The familiar flaw in Joe Manchin's 'long game' on infrastructure

In 2009, Max Baucus wasted precious time begging for GOP votes on health care. In 2021, Joe Manchin is making the same mistake on infrastructure.
Sen. Joe Manchin, D-W.Va., presides over a confirmation hearing for presidential appointments on Capitol Hill on May 18, 2021.
Sen. Joe Manchin, D-W.Va., presides over a confirmation hearing for presidential appointments on Capitol Hill on May 18, 2021.J. Scott Applewhite / AP

It took about a year for Democrats to pass the Affordable Care Act, but that wasn't the timeline then-President Barack Obama had in mind. On the contrary, Obama wanted to see the health care debate wrap up in 2009, creating possible windows of opportunity in 2010.

But that's not what happened. Instead, there was a "Gang of Six" -- a group of three Democratic senators and three Republican senators, led by then-Sen. Max Baucus (D-Mont.) -- which was ostensibly focused on crafting a bipartisan health care reform package.
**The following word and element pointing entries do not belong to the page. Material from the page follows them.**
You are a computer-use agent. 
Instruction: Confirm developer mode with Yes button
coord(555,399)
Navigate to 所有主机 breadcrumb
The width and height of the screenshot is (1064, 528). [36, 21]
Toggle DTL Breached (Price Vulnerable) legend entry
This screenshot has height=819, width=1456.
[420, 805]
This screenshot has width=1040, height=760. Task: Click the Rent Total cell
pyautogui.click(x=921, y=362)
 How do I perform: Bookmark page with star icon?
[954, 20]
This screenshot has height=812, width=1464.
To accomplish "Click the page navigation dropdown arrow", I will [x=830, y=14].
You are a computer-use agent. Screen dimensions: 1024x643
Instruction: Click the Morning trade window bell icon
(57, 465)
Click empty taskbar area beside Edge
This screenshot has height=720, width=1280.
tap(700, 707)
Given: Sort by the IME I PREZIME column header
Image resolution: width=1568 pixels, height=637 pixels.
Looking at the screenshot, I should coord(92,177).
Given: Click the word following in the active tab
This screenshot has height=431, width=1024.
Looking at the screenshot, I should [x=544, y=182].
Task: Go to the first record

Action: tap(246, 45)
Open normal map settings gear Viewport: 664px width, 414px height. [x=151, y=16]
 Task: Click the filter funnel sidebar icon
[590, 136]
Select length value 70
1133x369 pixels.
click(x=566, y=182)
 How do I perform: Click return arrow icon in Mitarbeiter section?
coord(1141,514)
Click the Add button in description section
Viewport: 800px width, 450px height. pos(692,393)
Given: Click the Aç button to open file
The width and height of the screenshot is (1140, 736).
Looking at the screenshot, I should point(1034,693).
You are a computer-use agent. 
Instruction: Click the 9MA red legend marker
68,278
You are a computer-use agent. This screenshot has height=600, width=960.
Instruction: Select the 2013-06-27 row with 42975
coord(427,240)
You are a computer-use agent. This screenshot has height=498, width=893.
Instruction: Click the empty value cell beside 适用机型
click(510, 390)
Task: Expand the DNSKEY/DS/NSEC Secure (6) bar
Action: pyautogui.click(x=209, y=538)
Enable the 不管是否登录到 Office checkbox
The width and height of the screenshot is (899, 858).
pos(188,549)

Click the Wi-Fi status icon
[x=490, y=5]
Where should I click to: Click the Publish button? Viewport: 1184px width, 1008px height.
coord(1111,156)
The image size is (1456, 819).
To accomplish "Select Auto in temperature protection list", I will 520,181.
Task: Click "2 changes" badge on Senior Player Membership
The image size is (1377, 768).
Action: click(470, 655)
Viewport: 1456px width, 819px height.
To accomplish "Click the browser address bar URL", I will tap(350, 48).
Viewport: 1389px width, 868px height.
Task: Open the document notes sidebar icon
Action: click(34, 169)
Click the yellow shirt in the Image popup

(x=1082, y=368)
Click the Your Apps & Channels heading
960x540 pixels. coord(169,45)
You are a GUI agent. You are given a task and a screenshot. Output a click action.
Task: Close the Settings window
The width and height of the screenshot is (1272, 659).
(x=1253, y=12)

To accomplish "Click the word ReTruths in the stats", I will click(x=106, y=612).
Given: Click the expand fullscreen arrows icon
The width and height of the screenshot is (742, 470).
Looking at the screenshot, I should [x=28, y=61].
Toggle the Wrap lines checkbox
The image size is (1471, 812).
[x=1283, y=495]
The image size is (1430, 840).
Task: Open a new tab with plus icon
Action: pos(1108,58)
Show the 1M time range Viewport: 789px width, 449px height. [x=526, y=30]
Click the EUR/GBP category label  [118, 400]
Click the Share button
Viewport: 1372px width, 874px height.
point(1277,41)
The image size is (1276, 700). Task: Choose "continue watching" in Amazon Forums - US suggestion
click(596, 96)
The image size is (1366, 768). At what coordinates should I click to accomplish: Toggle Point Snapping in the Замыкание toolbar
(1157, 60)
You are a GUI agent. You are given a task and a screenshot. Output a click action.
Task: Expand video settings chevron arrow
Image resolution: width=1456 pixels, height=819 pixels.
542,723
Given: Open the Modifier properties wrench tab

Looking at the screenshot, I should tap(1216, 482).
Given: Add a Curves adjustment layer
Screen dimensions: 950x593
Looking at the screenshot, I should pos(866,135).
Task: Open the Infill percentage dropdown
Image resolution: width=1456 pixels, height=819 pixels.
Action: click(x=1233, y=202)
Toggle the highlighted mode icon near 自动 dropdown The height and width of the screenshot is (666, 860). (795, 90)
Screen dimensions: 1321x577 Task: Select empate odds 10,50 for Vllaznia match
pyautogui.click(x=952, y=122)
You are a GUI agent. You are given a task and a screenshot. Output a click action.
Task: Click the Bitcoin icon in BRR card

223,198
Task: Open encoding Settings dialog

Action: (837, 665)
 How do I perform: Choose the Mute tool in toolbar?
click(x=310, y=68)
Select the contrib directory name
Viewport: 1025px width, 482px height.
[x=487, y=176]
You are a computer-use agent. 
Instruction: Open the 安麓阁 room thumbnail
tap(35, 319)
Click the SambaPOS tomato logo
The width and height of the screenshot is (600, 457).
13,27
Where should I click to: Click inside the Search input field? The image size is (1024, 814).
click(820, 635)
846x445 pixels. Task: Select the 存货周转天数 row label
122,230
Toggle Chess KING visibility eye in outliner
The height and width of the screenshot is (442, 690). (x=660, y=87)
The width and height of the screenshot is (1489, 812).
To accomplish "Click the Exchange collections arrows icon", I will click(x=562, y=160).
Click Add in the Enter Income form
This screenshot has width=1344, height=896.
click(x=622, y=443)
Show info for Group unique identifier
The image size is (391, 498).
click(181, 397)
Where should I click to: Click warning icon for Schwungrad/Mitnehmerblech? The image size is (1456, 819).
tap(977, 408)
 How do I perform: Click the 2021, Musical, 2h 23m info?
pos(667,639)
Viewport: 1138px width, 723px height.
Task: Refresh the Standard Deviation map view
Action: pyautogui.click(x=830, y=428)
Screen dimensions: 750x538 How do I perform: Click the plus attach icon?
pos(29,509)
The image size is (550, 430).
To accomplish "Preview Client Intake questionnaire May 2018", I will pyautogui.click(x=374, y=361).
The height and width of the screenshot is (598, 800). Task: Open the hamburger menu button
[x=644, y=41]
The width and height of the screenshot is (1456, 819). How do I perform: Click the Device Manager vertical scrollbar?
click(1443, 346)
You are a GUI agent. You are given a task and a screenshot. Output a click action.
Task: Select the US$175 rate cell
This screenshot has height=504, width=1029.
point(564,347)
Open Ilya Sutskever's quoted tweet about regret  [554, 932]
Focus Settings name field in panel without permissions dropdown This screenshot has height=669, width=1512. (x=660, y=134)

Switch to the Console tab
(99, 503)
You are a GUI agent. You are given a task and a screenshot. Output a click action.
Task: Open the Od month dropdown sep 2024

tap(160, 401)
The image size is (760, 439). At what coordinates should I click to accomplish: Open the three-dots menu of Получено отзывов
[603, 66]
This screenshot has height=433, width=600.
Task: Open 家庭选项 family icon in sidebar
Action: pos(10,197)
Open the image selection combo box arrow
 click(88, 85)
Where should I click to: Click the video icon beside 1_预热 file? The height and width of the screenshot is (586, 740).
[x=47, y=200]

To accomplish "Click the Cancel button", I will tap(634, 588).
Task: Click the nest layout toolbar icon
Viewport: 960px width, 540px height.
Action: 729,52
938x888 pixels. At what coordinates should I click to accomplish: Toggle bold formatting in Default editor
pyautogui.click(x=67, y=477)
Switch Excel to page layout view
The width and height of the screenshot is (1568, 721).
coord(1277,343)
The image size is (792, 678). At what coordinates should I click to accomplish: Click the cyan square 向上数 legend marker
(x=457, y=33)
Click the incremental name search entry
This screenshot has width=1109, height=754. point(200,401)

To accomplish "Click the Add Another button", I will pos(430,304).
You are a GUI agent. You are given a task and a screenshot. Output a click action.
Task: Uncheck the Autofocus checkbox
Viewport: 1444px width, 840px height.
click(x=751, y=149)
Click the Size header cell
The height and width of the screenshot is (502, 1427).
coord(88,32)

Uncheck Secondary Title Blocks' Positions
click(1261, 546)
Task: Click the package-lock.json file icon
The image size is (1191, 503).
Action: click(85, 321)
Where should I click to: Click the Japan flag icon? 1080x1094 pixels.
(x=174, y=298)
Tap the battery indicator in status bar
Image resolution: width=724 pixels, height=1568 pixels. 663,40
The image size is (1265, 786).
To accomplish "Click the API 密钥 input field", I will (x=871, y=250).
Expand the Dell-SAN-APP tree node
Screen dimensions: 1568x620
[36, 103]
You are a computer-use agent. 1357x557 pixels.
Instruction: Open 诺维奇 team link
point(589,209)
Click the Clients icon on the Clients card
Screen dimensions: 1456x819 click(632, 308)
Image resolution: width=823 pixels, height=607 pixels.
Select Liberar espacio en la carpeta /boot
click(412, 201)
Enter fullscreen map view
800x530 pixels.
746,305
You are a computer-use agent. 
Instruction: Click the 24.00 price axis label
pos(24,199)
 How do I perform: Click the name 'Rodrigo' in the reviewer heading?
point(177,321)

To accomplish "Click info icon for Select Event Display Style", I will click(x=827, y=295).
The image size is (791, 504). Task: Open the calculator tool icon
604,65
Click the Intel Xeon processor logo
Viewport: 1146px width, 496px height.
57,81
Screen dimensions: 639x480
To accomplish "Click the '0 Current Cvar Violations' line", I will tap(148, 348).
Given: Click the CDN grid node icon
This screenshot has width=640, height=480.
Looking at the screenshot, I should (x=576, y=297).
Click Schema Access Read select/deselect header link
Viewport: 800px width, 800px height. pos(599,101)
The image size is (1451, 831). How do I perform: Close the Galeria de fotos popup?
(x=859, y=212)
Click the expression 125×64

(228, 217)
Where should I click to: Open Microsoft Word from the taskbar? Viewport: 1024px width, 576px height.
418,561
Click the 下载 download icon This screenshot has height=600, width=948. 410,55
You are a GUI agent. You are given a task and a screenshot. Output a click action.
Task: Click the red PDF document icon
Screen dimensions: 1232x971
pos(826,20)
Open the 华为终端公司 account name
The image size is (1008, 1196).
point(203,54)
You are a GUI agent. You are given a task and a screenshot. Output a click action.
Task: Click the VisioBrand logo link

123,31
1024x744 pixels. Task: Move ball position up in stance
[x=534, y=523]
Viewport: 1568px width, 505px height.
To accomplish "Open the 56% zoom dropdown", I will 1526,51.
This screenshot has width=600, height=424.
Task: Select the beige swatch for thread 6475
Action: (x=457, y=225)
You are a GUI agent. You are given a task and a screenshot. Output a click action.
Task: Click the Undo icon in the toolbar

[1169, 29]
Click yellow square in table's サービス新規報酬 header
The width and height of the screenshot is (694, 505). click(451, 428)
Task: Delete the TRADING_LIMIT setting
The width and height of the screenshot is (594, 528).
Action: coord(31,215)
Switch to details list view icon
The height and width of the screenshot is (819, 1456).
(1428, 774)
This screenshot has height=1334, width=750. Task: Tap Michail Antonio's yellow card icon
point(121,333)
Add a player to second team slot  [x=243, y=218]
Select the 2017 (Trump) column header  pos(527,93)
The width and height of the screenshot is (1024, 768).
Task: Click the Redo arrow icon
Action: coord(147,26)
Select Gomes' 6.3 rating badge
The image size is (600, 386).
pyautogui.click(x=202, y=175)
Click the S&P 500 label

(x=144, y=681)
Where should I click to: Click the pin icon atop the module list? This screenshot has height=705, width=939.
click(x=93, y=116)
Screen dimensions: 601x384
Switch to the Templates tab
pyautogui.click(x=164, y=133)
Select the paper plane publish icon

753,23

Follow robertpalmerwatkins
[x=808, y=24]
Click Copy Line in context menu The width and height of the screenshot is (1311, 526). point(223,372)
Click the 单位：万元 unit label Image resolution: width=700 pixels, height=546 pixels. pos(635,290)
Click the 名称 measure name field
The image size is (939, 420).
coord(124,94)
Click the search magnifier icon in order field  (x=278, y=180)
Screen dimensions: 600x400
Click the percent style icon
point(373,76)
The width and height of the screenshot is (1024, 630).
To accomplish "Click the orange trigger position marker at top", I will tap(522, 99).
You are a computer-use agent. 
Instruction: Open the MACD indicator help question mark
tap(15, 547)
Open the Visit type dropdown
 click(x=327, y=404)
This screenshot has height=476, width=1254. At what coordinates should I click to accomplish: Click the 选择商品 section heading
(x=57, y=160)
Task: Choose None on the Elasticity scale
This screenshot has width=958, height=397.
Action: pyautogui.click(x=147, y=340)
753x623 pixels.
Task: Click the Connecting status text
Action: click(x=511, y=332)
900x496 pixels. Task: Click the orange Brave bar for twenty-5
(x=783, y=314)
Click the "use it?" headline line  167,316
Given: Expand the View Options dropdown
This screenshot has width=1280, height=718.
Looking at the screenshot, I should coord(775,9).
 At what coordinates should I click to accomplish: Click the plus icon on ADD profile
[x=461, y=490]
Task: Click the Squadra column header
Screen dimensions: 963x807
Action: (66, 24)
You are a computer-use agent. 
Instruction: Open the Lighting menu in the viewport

The "gang" invested months into fruitless negotiations, in which Democrats pleaded for GOP votes that did not, and would not, materialize.

One Republican member of the "gang," Wyoming's Mike Enzi, later conceded that he negotiated with Democrats in bad faith, stringing Dems along and weakening the Affordable Care Act blueprint, though he didn't have any intention of voting for it. Eventually, the Democratic majority recognized reality and approved their plan on their own, but not before moderate Dems wasted a precious resource: time.

Baucus' unfortunate experiment came to mind this morning reading Politico's report on infrastructure talks.

Democrats are warning time is already running out for President Joe Biden's agenda. Joe Manchin isn't in any rush. The West Virginia Democrat isn't ready to wind down bipartisan negotiations on infrastructure, willing to blow through the unofficial Memorial Day deadline.

Congress' most conservative Democrat told Capitol Hill reporters yesterday afternoon, "This is the long game, it's not a short game."

Perhaps, although that's a matter of choice. The process doesn't have to be a "long game." It will only be dragged out if senators like Manchin insist on it being dragged out.

For weeks, leaders in both parties more or less agreed that Memorial Day was a sensible deadline. If President Joe Biden and Senate Republicans couldn't strike a deal by May 31, the relevant players would agree that a bipartisan deal on this issue simply wasn't possible. At that point, it would be up to Democrats to pursue their own plan using the budget reconciliation process (a step Democratic leaders have "quietly" started preparing for).

Given the scope of the differences between the White House's infrastructure pitch and the GOP alternative, many Senate Democrats agree that it's time for the majority party to move forward with governing.

But not Manchin, who has more of a Baucus-esque vision in mind, working from the assumption that it's possible to find 10 Republican senators to eventually support a Democratic infrastructure package.

If senators were immortal, this approach might be less concerning, but given the precarious state of the Democratic majority in the upper chamber, the West Virginian is taking a significant risk with a key national priority for no real reason.

What's more, Manchin is already reportedly exploring the possibility of a side deal with some Republican senators on an entirely new infrastructure plan that's smaller, less ambitious, and less effective than Biden's proposal. In case this isn't obvious, the president has enjoyed a fair amount of leverage in the infrastructure talks: everyone involved understood that if Republicans refused to strike a credible deal, Biden had the option of walking away from the table and pursuing his own plan without them.

That leverage disappears when Manchin freelances and starts negotiating with GOP senators on his own.

As things stand, Biden has already lowered the topline price tag of his infrastructure plan from $2.25 trillion to $1.7 trillion, and the White House this week said the ball is in the GOP's court. Republicans will reportedly unveil a counter-proposal tomorrow, which will be in the ballpark of $1 trillion.

That said, pay attention to the details. When Senate Republicans ostensibly put forward a $568 billion plan last month, it wasn't long before we took a closer look and realized the pitch was actually far smaller than it appeared.

My hope is the counter-offer will make clear what is obviously true: it's time to stop pretending that there's an effective and worthwhile infrastructure plan that can get 10 Republican votes in the Senate. My fear is this will not be obvious to Joe Manchin.